I’d love to tell you a miracle happened and I somehow managed to cross the 50k line and keep my streak going. It shouldn’t be a surprise it didn’t. There is some value, however, in letting this trend go.
When I first sought a writing community online after living in a “real world” silo once I left college, I tripped over Forward Motion. I found a writing home, made good friends, and advanced my writing focus several levels in a very short time. One of the ways I did the last was by signing up for challenges, most of which involved producing word count at that time.
I’ve been telling stories my whole life, and as soon as I could, I started writing them down. By the time I found Forward Motion, I had already written three full-length novels and several longer works in the 20k-35k range as well as a serious stack of short stories. I also had as many, if not more, unfinished projects of varying lengths. I discovered NaNo in late 2002 on one of the old style listservs that has long since closed, but I didn’t have enough notice even though the idea intrigued me.
My novels took 10+ years (80k), two weeks (60k), and two years (120k) respectively, so 50k in a month wasn’t impossible, but still a bit of a stretch. Once I joined Forward Motion the next year, though, I set word count goals that were both on par and more challenging than NaNo. Forward Motion also had a strong NaNo support environment and nothing encourages a challenge junkie more than others willing to run alongside.
Challenges are a wonderful way to push past barriers, leap over obstacles, and stretch your abilities. They’re also clear goals with a solid deadline. I don’t know if you’ve ever run into the concept of SMART goals (specific, measurable, attainable, realistic, and timely), but word count challenges are a perfect example.
Compare “write a novel” to “write 50k by November 30th.” Sure, the number can be intimidating, but it’s also concrete where a novel ranges from 40k to 400k or more. You can say, “I’ll write 1,000 words a day until I’m done,” but there’s no real sense of progress because you don’t know the true end-point (ignoring the many ways to come close to a hard metric). Compare that to “Write 1,667 words every day of November and you win.” That’s not even considering the swag, special offers, or celebratory t-shirts.
At Forward Motion, I did a 48-hour 15k word count challenge every other weekend, monthly word count challenges, theme-driven challenges, three-day novels, and more. I collected pips to put in my signature and accumulated enough first drafts to drown me ;). NaNo became another piece in that challenge puzzle, and it’s the one that stuck. Every year, I’ve produced another rough draft in November to add to the pile.
Somewhere along the way, my priorities shifted from rough drafts to editing, submitting, and even publishing. Sure, there were many challenges to help boost those as well. For example, I started the edit marathon running opposite the bi-weekly word count marathon on Forward Motion, I joined monthly edit challenges, and NaNo even added CampNaNo that support editing.
The problem is that editing doesn’t align as easily to a challenge structure.

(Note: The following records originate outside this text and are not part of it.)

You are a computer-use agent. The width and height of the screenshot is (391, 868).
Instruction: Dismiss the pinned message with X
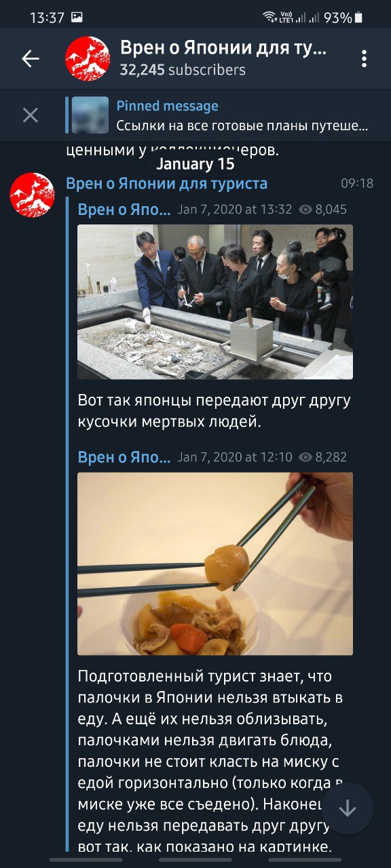[x=31, y=115]
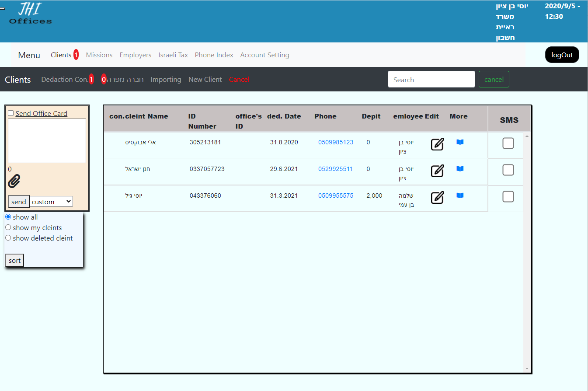Open the More book icon for אלי אבוקסיס
Screen dimensions: 588x391
click(x=460, y=142)
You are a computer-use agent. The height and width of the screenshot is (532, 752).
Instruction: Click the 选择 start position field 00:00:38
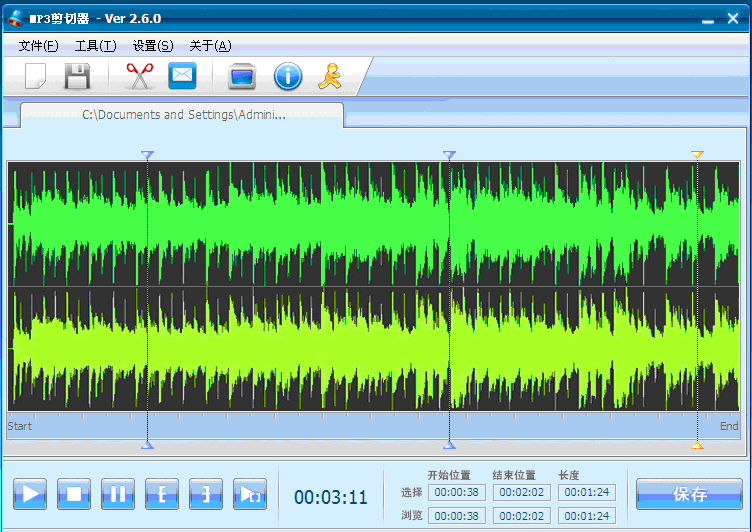pyautogui.click(x=456, y=492)
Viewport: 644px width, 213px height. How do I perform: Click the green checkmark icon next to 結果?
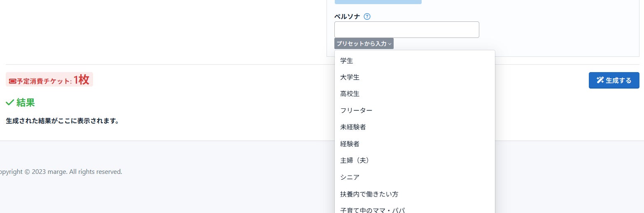[10, 103]
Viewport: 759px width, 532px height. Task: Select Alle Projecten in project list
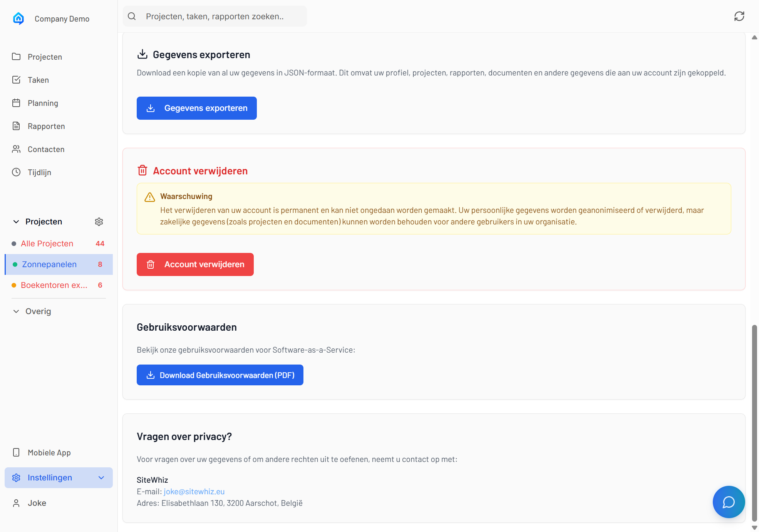click(x=47, y=244)
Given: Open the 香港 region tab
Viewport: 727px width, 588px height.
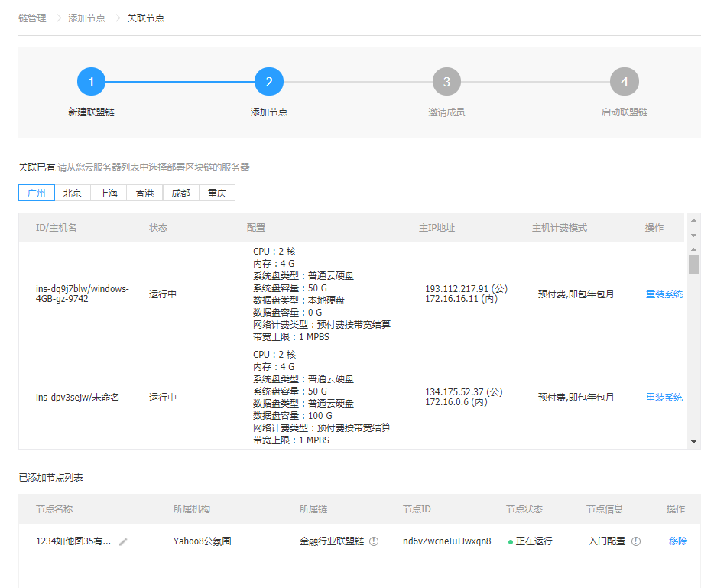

Counting new words is easy. When editing, do you count every word deleted, every word added, the difference between the initial word count and the end word count, or half a dozen other possibilities? The push to produce is complicated if it makes spending the time to edit well less important than reaching for some arbitrary time/stat goal. Edits don’t make for SMART goals because you have to be flexible and ready to discover the changes required are easier or harder than expected.
If you’re working from beta reader comments, you should contemplate what the comment meant and whether the offered suggestion is viable for more than just illustrating what the reader was trying to point out. You might end up realizing a third of the way through that one character is unnecessary or should be combined with another. You might discover your main character is flat, especially compared to the antagonist.
There are too many levels to contemplate. While finishing an edit in a reasonable amount of time, and even to a deadline, is certainly possible, being driven by that ticking clock is just as likely to distract you from the depth to be found in your work.
Nor is the problem just with editing where challenges are concerned.
Challenges have more than just a deadline. They have a starting point, too, an arbitrary date set whether or not you’re ready.
Would my NaNo have gone differently had I been able to re-read Destiny’s Path beforehand and craft a strong outline? Absolutely. If I’d managed the preparations, I might even have met my word count goal. But to get the outline done, I would have had to turn my attention from Apprentice, for which I already had beta readers waiting and am straining the patience of my readers.
Since I became an indie publisher, I have dropped out of most of the challenges except NaNo, which I used to produce one of the 2-3 novels I needed to write each year. It worked really well for The Steamship Chronicles’ early novels as they were between 50k and 60k, but with my science fiction and Regency romances, I ended up with a partial novel and a bad case of burnout. Usually December is without creativity except on the smallest scale.
We’ll see whether I come back charging next year or if I accept my NaNo trend has run its course, but I’m not counting myself out just yet. After all, I have three more novels to write for The Steamship Chronicles, and a sweet romance series that’s shorter. Nor am I accepting the post-NaNo slump this year. I’ve already written two days out of four. Sure, it’s not every day, but it’s a lot more than none, adding 706 words to 23,414.
Here are my final stats. In a rare twist, this year the NaNo validator added a whole 22 words (22,730). Historically, it cuts anything from five to over 200 words, so that was a pleasant surprise.